(Stored items)
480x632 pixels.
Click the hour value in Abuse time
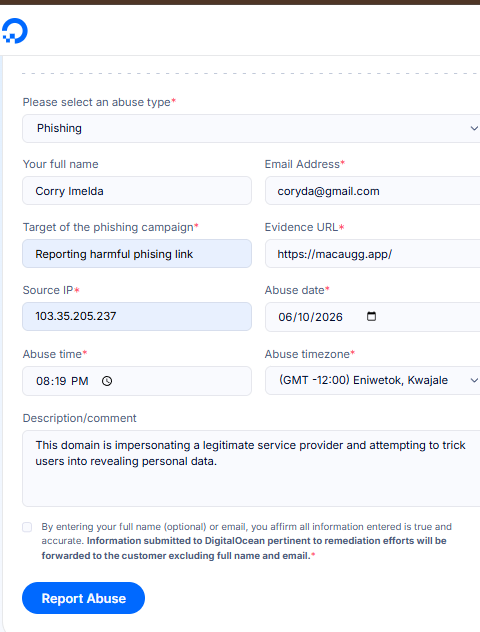pos(43,381)
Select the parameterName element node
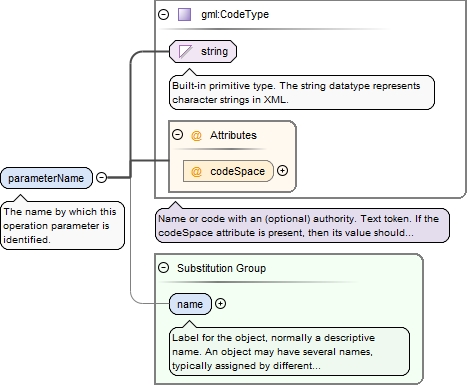The image size is (468, 386). (46, 178)
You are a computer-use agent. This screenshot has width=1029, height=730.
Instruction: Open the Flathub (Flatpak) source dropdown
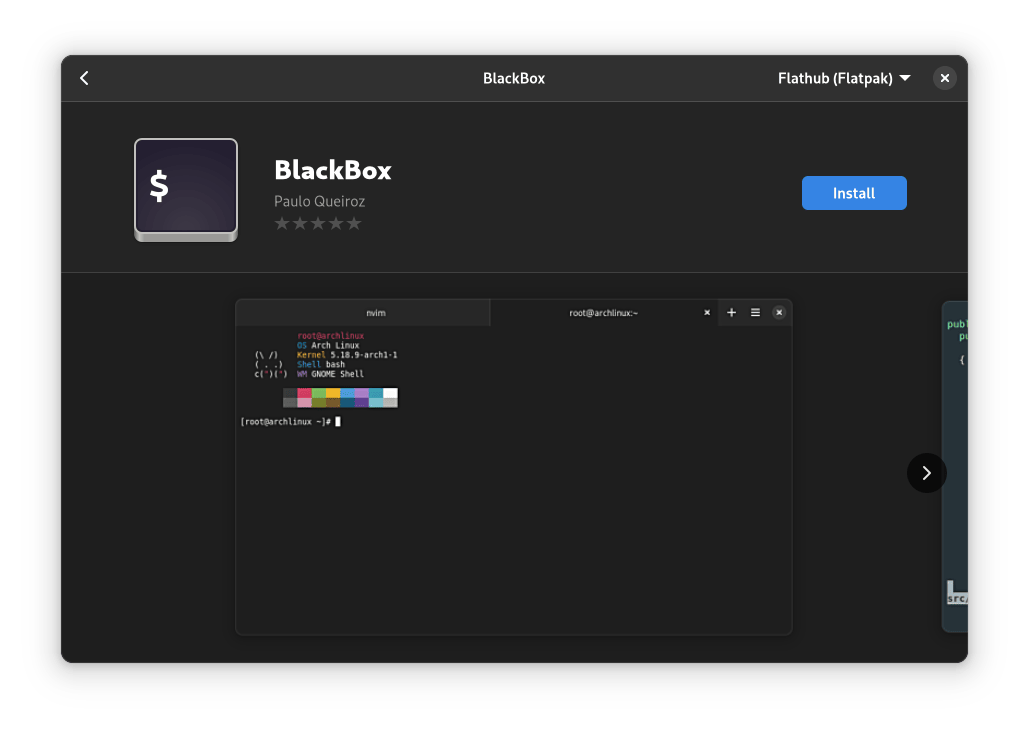[844, 78]
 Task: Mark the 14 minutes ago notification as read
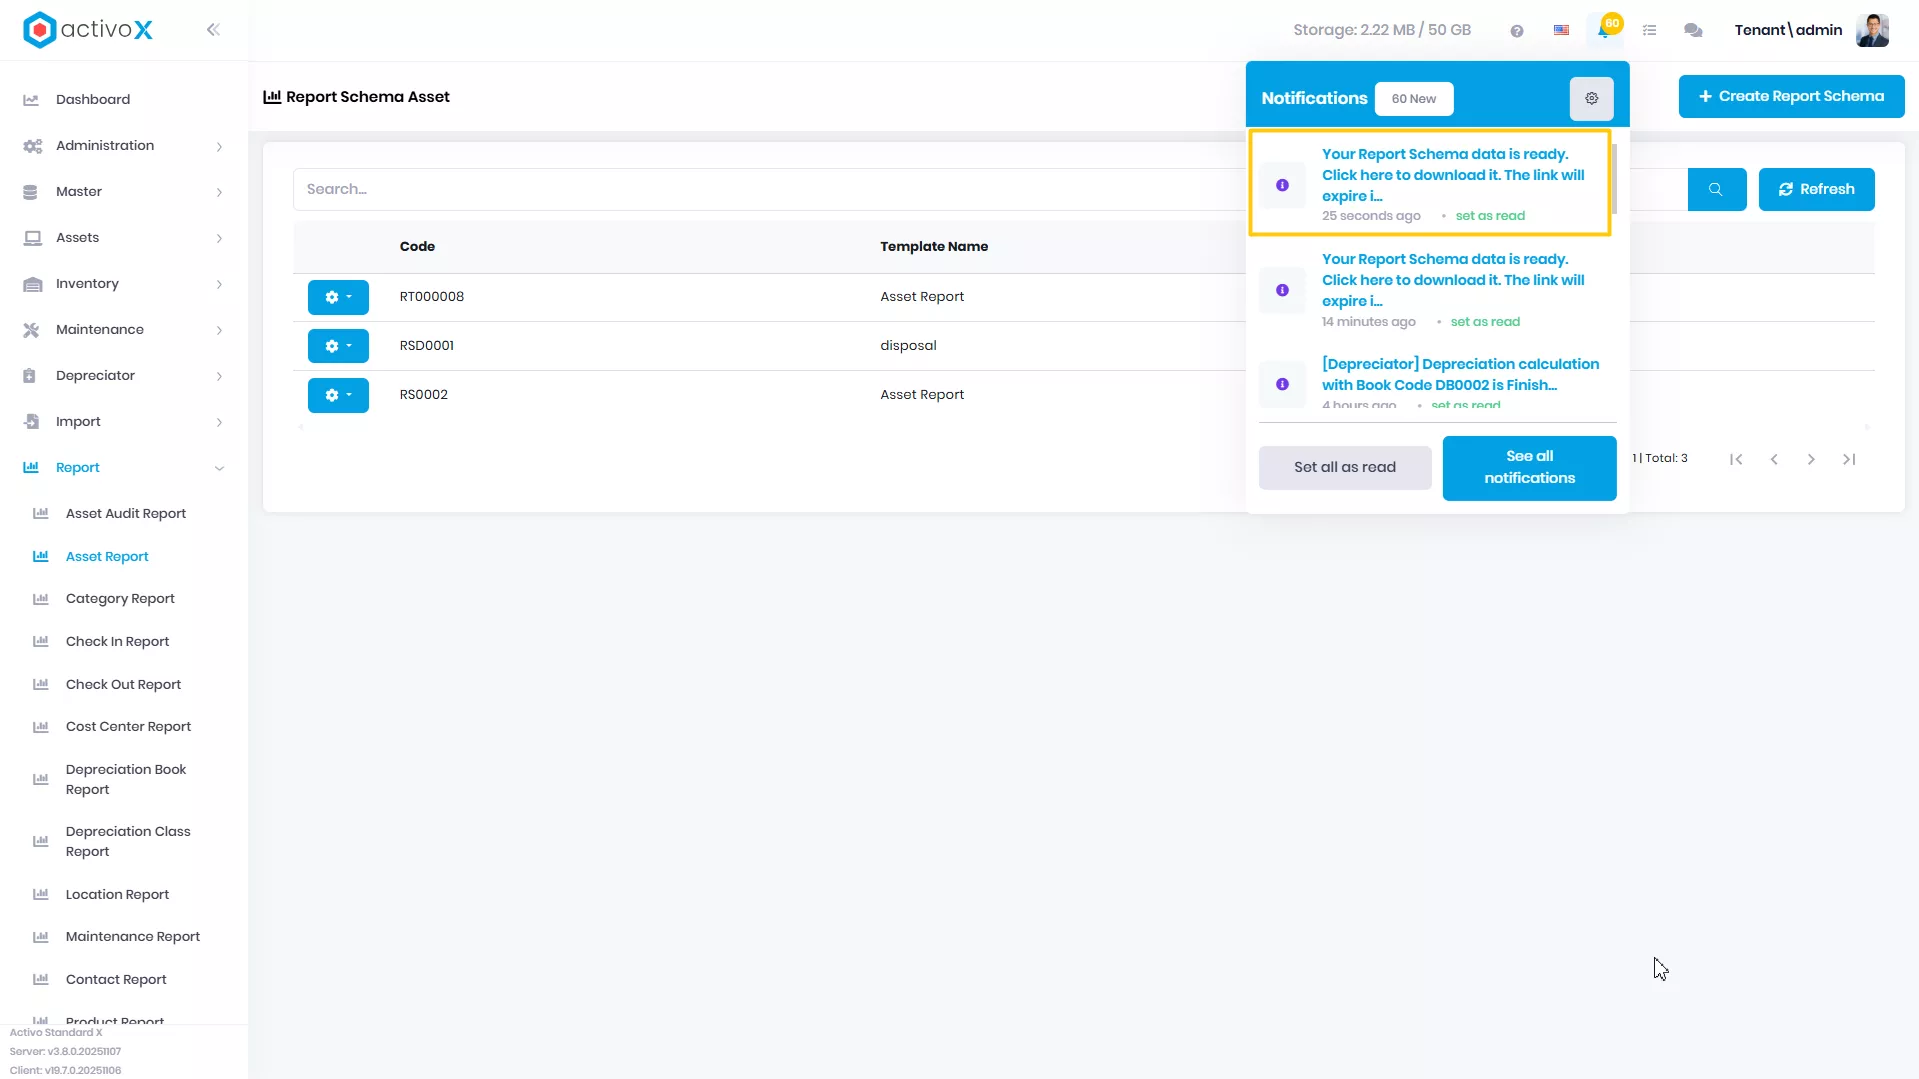point(1485,322)
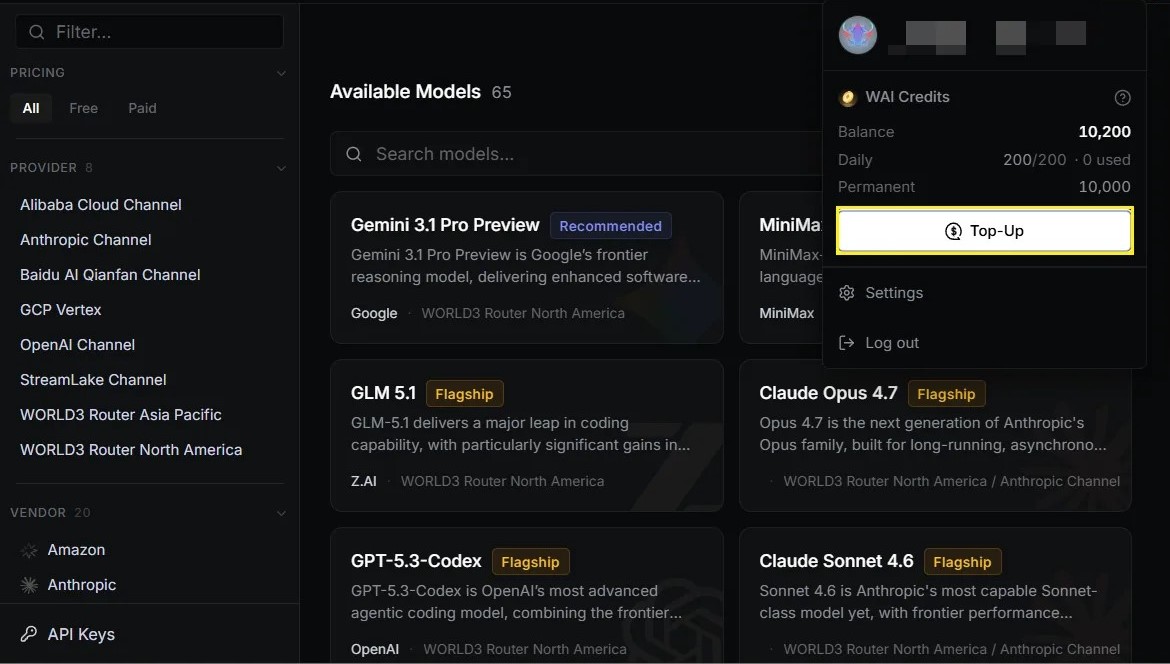This screenshot has height=664, width=1170.
Task: Collapse the Provider section chevron
Action: [x=281, y=168]
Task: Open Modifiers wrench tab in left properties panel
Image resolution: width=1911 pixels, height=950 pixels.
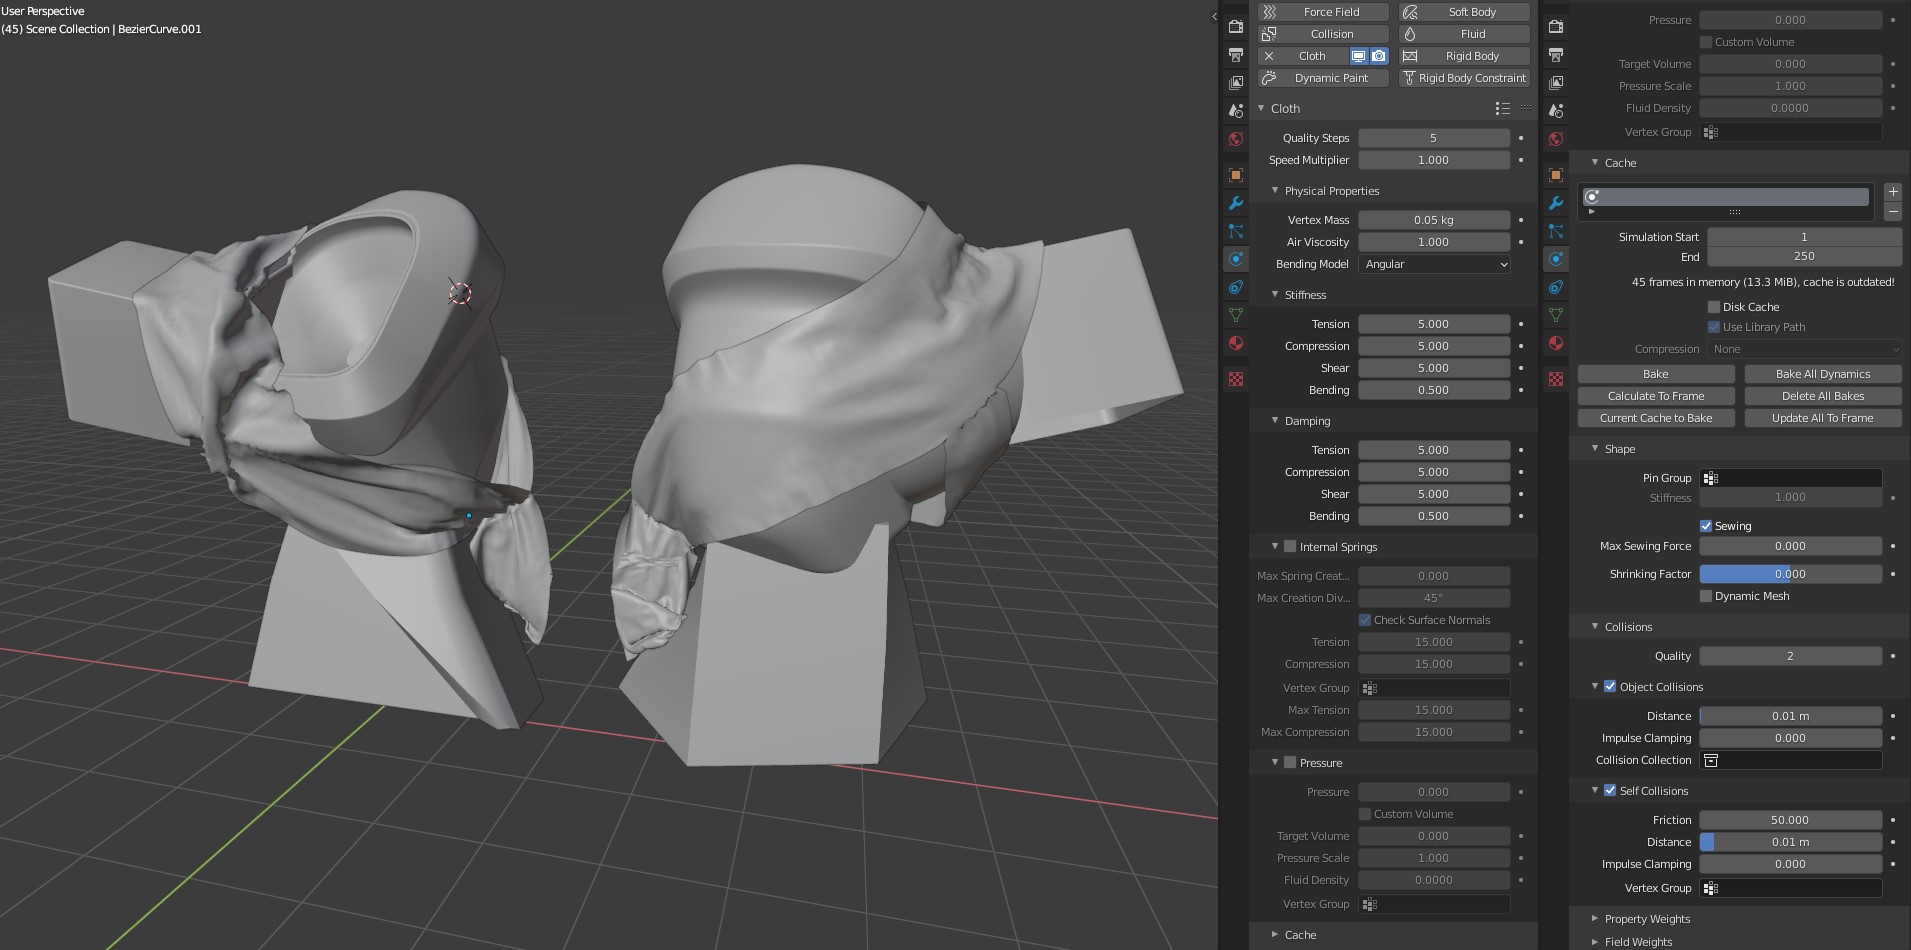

- [Problem details] An exact transcription of all the entries is required, without the pictures.

- [Response below]
480x632 pixels.
Click the hour value in Abuse time
pos(43,381)
Select the parameterName element node
The image size is (468, 386). (46, 178)
You are a computer-use agent. This screenshot has width=1029, height=730.
Instruction: Open the Flathub (Flatpak) source dropdown
[844, 78]
 Task: Mark the 14 minutes ago notification as read
point(1485,322)
This screenshot has height=664, width=1170.
Task: Collapse the Provider section chevron
Action: [x=281, y=168]
Task: Open Modifiers wrench tab in left properties panel
Image resolution: width=1911 pixels, height=950 pixels.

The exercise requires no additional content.